591Exhibition: Centro Habana
591 Photography online Exhibition Aug 30 - Nov 22, 2009
Centro Habana
An island within an island
Located between the emblematic Malecón, the Old Havana tourist zone and the refined Vedado, this district concentrates the greatest expression of popular Cuban culture and is mostly inhabited by blacks and mulatos.
The deterioration of the buildings, the overcrowding due to the constant multiplication of families - either due to new marriages or the constant migration from the provinces towards the capital- create an intense street life. If we add to this unemployment and the excessive free time of the population, we can see that the street is the national territory of downtown Havana residents.
In this place, unlike the majority of the great capitals, the discussion is not about the use and appropriation of public spaces, but on the condition of the private spaces. The public space is for Havanans in general and particularly for downtown Havana residents, it is their natural space. Housing is a pitiful necessity.
In my work, I seek to explore the expression of popular urban culture in this location, in these conditions and, especially, in this historical, political and ideological context.
I am interested in those people who resolve day-by-day, that community with no idea of the future, with a past full of hope and utopias and with a present filled with uncertainty. The sea as an impassible border and at the same time as a horizon.

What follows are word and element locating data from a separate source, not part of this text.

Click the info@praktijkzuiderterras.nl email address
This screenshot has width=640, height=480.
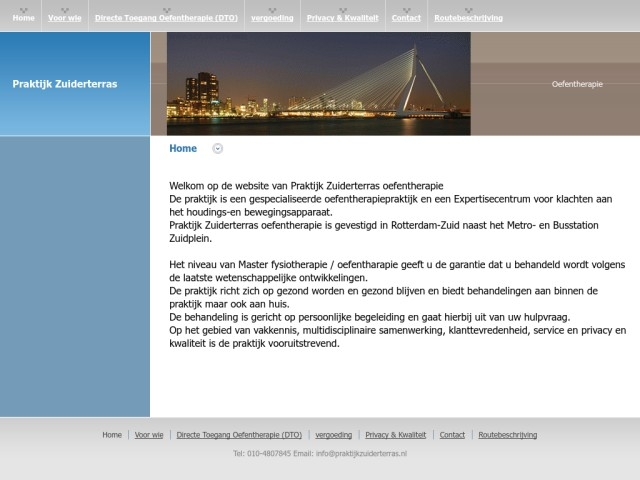(361, 454)
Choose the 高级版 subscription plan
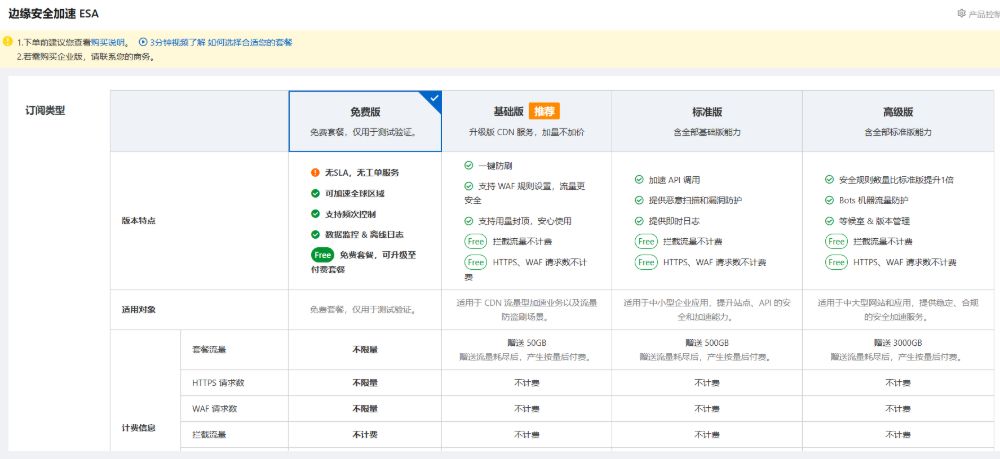The image size is (1000, 459). click(x=897, y=121)
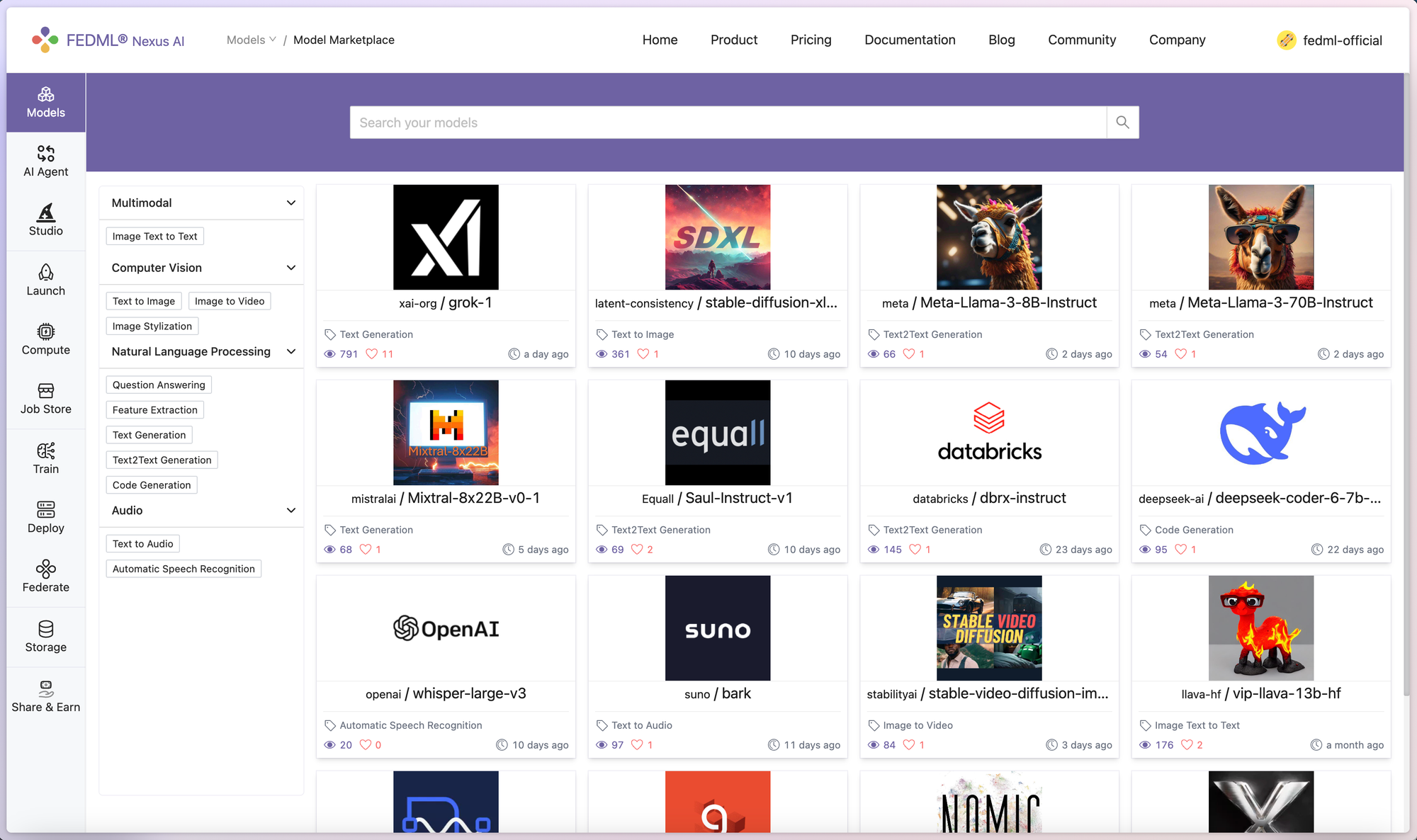This screenshot has height=840, width=1417.
Task: Collapse Natural Language Processing filter group
Action: click(290, 352)
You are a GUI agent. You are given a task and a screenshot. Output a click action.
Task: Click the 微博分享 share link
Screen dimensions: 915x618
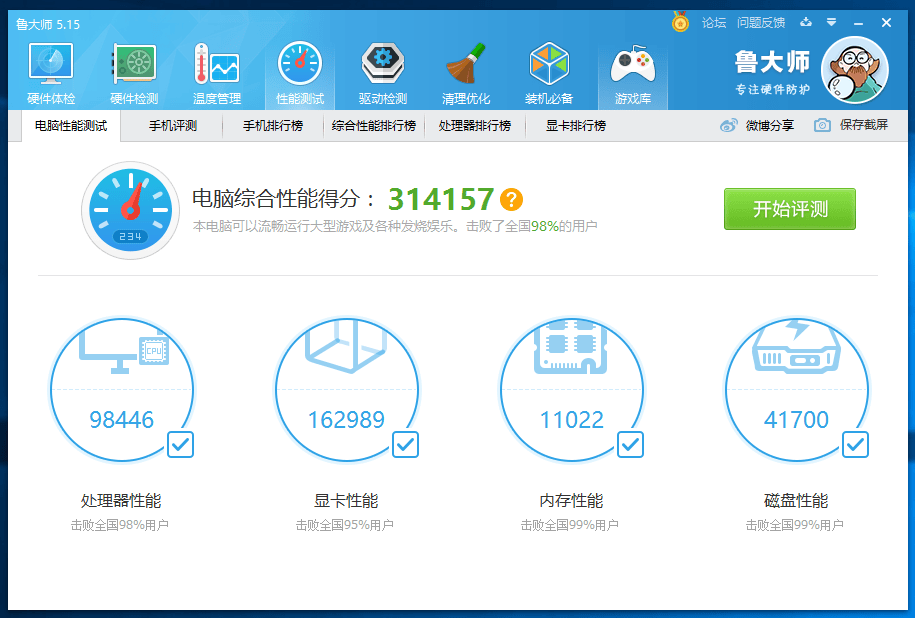pos(757,125)
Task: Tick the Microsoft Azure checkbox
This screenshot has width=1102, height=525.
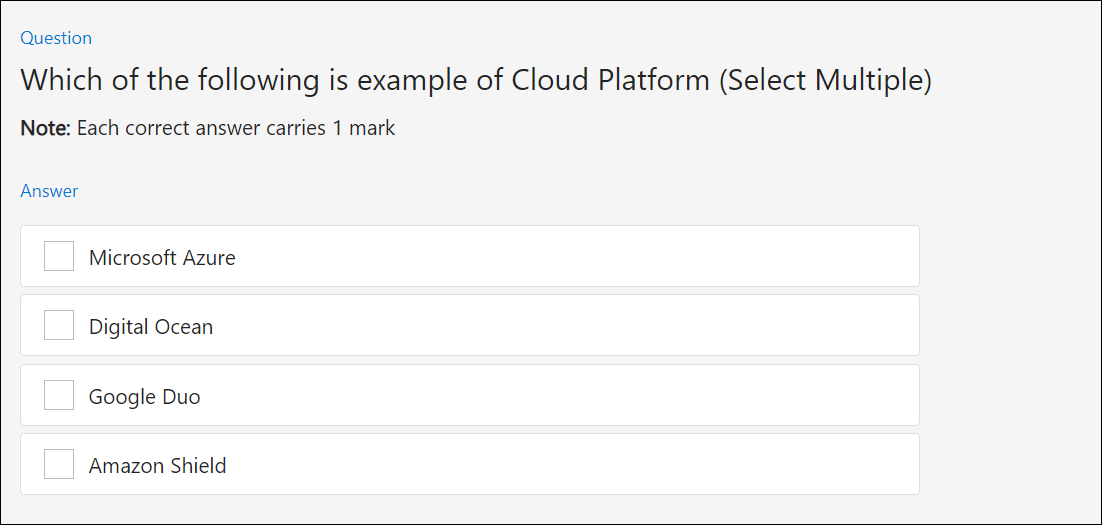Action: point(59,256)
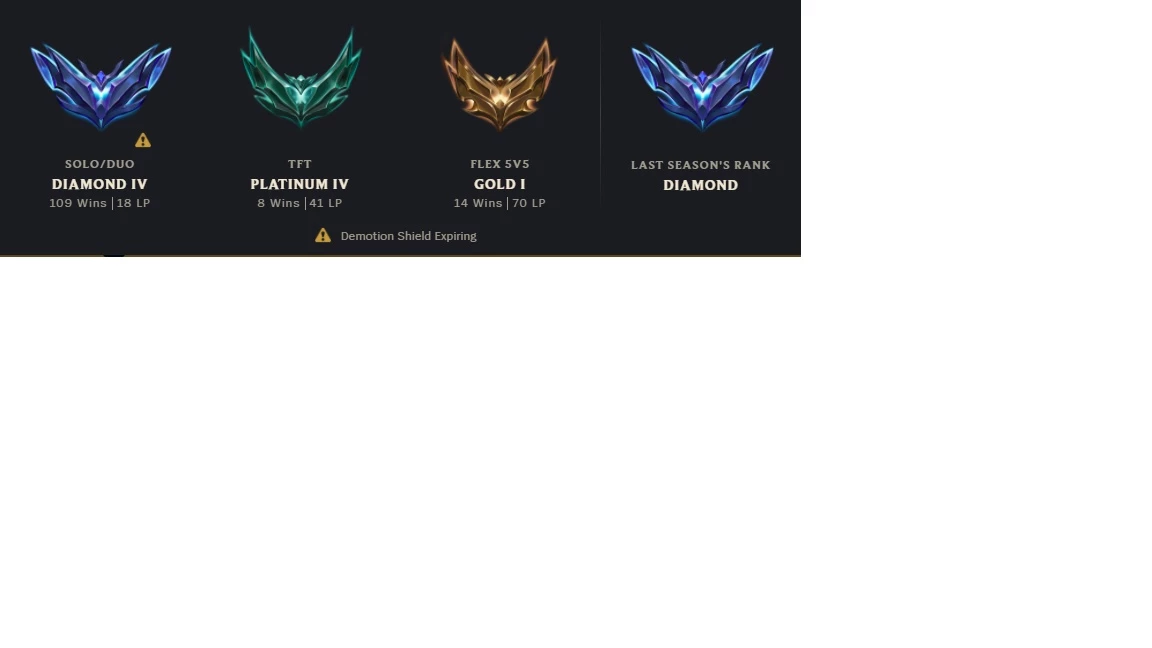Click the 70 LP Flex value
Image resolution: width=1152 pixels, height=648 pixels.
(529, 203)
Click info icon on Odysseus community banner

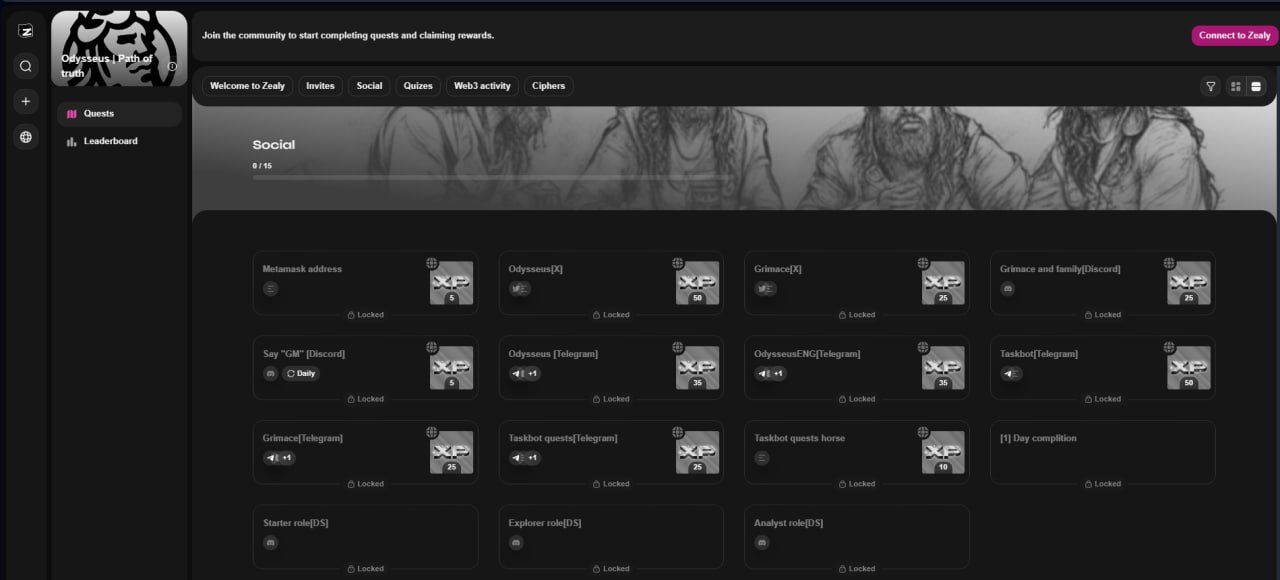(x=172, y=66)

I am interested by this generation of the transition, this population of children and youths that inevitably are pioneers without Ché, and will be adults without Fidel.
My photographic project Centro Habana, like the novels of Pedro Juan Gutiérrez, focuses on the invisible, on those living in the eternal contradiction (between Ché and Santeria, between the revolution and leaving the country), those who live understanding that sex and the body itself are the last boundary, those who live hidden behind the classic cars, the mulattos, the tobacco, the sunsets, the music and the rum.